Blood, Sweat & Tears version
Brenda Holloway's "You've Made Me So Very Happy" received a boost when the jazz-rock group Blood, Sweat & Tears recorded a new arrangement in 1969. Included on the group's eponymous second album, it became one of Blood, Sweat & Tears' biggest hits, reaching number 2 on the Billboard Hot 100 in the United States in April 1969. The song was kept from the number 1 spot by "Aquarius/Let the Sunshine In" by The 5th Dimension.  Outside the US, "You've Made Me So Very Happy", went to number 35 in the United Kingdom in May 1969.

Other versions
 The song was recorded by Motown acts such as Edwin Starr and Blinky on their 1969 duet album Just We Two, Chris Clark on her 1969 album CC Rides Again, The Temptations in 1970, The Miracles, also in 1970, and Diana Ross in 1994 on a Berry Gordy tribute album.
 Bobbie Gentry, on her 1969 album Touch 'Em with Love.
 Cher, in 1969, for her album 3614 Jackson Highway, but the take was left off the final track list.
 Lou Rawls recorded it and named his 18th album, You've Made Me So Very Happy (1970) after it.
 Sammy Davis Jr., for his 1970 album, Something for Everyone.
 Matt Monro, on his 1970 album We're Gonna Change the World.
 Little-known Motown act The Hearts of Stone recorded a version for their 1970 album Stop the World - We Wanna Get On.
 Alton Ellis cut two reggae versions in 1970, one for Treasure Isle and one for Studio One, both in Jamaica.
 Mina, on her 1972 live album Dalla Bussola.
 Shirley Bassey, on her 1976 album Love, Life and Feelings.
 In 1977, Barry Williams performed the song on an episode of The Brady Bunch Variety Hour (1976–1977).
 In 1994 it was sung by pop musician Gloria Estefan; she included the song on her album Hold Me, Thrill Me, Kiss Me, which was a collection of songs that inspired her musical career.
 In 2012, Julian Ovenden put it on his debut album If You Stay.

Chart history

Brenda Holloway version

Blood, Sweat & Tears version

Personnel

Brenda Holloway version
Lead vocals by Brenda Holloway
Background vocals by assorted vocalists
Instrumentation by bass: Carol Kaye, other unknown Los Angeles musicians
Produced by Frank Wilson and Berry Gordy Jr.

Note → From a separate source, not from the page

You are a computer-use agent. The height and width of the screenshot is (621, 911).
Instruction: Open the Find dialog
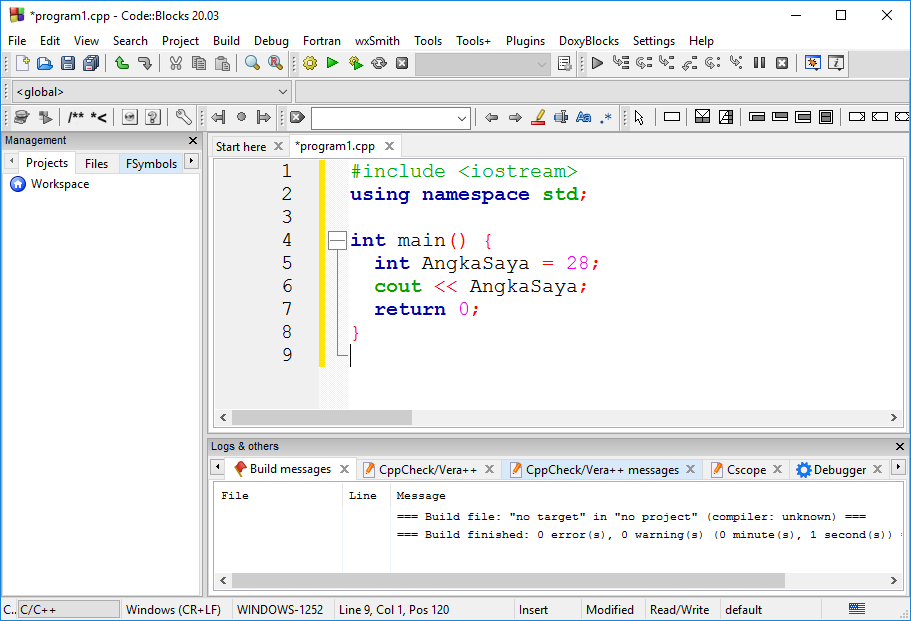[x=252, y=62]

Blood, Sweat & Tears version
Lead vocals by David Clayton-Thomas
Background vocals by Bobby Colomby, Dick Halligan, Steve Katz, and other assorted vocalists
Instrumentation by Blood, Sweat & Tears (including)
Fred Lipsius – alto saxophone, piano
Lew Soloff – trumpet, flugelhorn
Chuck Winfield – trumpet, flugelhorn
Jerry Hyman – trombone, recorder
Dick Halligan – organ, piano, flute, trombone
Steve Katz – guitar, harmonica
Jim Fielder – bass
Bobby Colomby – drums, percussion
Produced by James William Guercio

References

External links
 Original version by Brenda Holloway at youtube.com
 Arrangement by Blood, Sweat & Tears at youtube.com
 List of versions of "You've Made Me So Very Happy" at SecondHandSongs.com

1967 singles
1969 singles
Columbia Records singles
Motown singles
Tamla Records singles
Brenda Holloway songs
Blood, Sweat & Tears songs
Songs written by Berry Gordy
Songs written by Frank Wilson (musician)
Song recordings produced by James William Guercio
Song recordings produced by Berry Gordy
1967 songs
Song recordings produced by Frank Wilson (musician)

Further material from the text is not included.